━━━━━ DATA SUPPLIED ━━━━━

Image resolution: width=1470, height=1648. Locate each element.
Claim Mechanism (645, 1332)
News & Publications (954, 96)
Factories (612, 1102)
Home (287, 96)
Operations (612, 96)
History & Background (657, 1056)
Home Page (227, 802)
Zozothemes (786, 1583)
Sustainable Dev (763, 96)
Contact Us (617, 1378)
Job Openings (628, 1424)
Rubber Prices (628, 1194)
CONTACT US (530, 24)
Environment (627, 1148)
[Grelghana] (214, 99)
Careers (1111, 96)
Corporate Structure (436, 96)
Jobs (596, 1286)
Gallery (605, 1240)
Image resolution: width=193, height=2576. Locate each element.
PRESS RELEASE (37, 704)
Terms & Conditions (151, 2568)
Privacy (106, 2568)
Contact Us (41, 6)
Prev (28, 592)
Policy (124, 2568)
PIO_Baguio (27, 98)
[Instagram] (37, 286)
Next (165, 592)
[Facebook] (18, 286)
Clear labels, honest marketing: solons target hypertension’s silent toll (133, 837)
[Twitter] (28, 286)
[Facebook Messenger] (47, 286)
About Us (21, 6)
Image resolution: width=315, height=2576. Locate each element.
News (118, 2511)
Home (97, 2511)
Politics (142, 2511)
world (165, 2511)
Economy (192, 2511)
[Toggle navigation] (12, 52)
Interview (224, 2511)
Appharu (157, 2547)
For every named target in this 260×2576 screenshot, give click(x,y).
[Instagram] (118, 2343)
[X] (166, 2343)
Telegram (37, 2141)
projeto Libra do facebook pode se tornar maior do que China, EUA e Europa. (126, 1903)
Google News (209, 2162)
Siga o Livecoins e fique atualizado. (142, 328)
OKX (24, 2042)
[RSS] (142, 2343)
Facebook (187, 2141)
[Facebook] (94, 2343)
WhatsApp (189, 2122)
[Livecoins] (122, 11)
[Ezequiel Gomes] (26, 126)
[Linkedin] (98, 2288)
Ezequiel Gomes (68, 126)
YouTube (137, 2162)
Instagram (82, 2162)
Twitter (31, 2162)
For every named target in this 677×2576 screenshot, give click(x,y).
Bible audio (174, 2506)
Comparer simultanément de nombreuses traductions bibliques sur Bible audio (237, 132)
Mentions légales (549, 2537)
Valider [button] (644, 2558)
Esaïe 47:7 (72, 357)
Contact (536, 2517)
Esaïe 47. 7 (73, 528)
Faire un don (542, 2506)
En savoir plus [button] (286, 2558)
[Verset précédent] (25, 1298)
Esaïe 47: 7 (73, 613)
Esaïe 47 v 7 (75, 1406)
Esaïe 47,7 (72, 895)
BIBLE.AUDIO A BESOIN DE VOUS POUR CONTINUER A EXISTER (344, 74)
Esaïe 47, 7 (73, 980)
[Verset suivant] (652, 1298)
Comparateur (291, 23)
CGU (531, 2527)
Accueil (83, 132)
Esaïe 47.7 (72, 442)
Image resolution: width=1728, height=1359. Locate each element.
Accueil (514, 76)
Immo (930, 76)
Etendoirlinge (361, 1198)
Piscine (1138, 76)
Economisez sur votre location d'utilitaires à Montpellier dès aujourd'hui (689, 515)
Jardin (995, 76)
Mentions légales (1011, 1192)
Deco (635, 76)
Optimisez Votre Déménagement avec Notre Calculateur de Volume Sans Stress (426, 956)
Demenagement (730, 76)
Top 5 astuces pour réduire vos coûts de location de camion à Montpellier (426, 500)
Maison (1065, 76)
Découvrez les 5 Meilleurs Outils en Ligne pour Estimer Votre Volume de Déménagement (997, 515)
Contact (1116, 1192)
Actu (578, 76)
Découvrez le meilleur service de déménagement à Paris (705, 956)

━━━━━

REQUIRED ACTION: Output every record above in full, exactly as it reads.

TASK RESULT:
Image resolution: width=1470, height=1648. Locate each element.
Claim Mechanism (645, 1332)
News & Publications (954, 96)
Factories (612, 1102)
Home (287, 96)
Operations (612, 96)
History & Background (657, 1056)
Home Page (227, 802)
Zozothemes (786, 1583)
Sustainable Dev (763, 96)
Contact Us (617, 1378)
Job Openings (628, 1424)
Rubber Prices (628, 1194)
CONTACT US (530, 24)
Environment (627, 1148)
[Grelghana] (214, 99)
Careers (1111, 96)
Corporate Structure (436, 96)
Jobs (596, 1286)
Gallery (605, 1240)
Image resolution: width=193, height=2576. Locate each element.
PRESS RELEASE (37, 704)
Terms & Conditions (151, 2568)
Privacy (106, 2568)
Contact Us (41, 6)
Prev (28, 592)
Policy (124, 2568)
PIO_Baguio (27, 98)
[Instagram] (37, 286)
Next (165, 592)
[Facebook] (18, 286)
Clear labels, honest marketing: solons target hypertension’s silent toll (133, 837)
[Twitter] (28, 286)
[Facebook Messenger] (47, 286)
About Us (21, 6)
Image resolution: width=315, height=2576. Locate each element.
News (118, 2511)
Home (97, 2511)
Politics (142, 2511)
world (165, 2511)
Economy (192, 2511)
[Toggle navigation] (12, 52)
Interview (224, 2511)
Appharu (157, 2547)
For every named target in this 260×2576 screenshot, give click(x,y).
[Instagram] (118, 2343)
[X] (166, 2343)
Telegram (37, 2141)
projeto Libra do facebook pode se tornar maior do que China, EUA e Europa. (126, 1903)
Google News (209, 2162)
Siga o Livecoins e fique atualizado. (142, 328)
OKX (24, 2042)
[RSS] (142, 2343)
Facebook (187, 2141)
[Facebook] (94, 2343)
WhatsApp (189, 2122)
[Livecoins] (122, 11)
[Ezequiel Gomes] (26, 126)
[Linkedin] (98, 2288)
Ezequiel Gomes (68, 126)
YouTube (137, 2162)
Instagram (82, 2162)
Twitter (31, 2162)
For every named target in this 677×2576 screenshot, give click(x,y).
Bible audio (174, 2506)
Comparer simultanément de nombreuses traductions bibliques sur Bible audio (237, 132)
Mentions légales (549, 2537)
Valider [button] (644, 2558)
Esaïe 47:7 (72, 357)
Contact (536, 2517)
Esaïe 47. 7 (73, 528)
Faire un don (542, 2506)
En savoir plus [button] (286, 2558)
[Verset précédent] (25, 1298)
Esaïe 47: 7 (73, 613)
Esaïe 47 v 7 (75, 1406)
Esaïe 47,7 (72, 895)
BIBLE.AUDIO A BESOIN DE VOUS POUR CONTINUER A EXISTER (344, 74)
Esaïe 47, 7 (73, 980)
[Verset suivant] (652, 1298)
Comparateur (291, 23)
CGU (531, 2527)
Accueil (83, 132)
Esaïe 47.7 (72, 442)
Image resolution: width=1728, height=1359. Locate each element.
Accueil (514, 76)
Immo (930, 76)
Etendoirlinge (361, 1198)
Piscine (1138, 76)
Economisez sur votre location d'utilitaires à Montpellier dès aujourd'hui (689, 515)
Jardin (995, 76)
Mentions légales (1011, 1192)
Deco (635, 76)
Optimisez Votre Déménagement avec Notre Calculateur de Volume Sans Stress (426, 956)
Demenagement (730, 76)
Top 5 astuces pour réduire vos coûts de location de camion à Montpellier (426, 500)
Maison (1065, 76)
Découvrez les 5 Meilleurs Outils en Ligne pour Estimer Votre Volume de Déménagement (997, 515)
Contact (1116, 1192)
Actu (578, 76)
Découvrez le meilleur service de déménagement à Paris (705, 956)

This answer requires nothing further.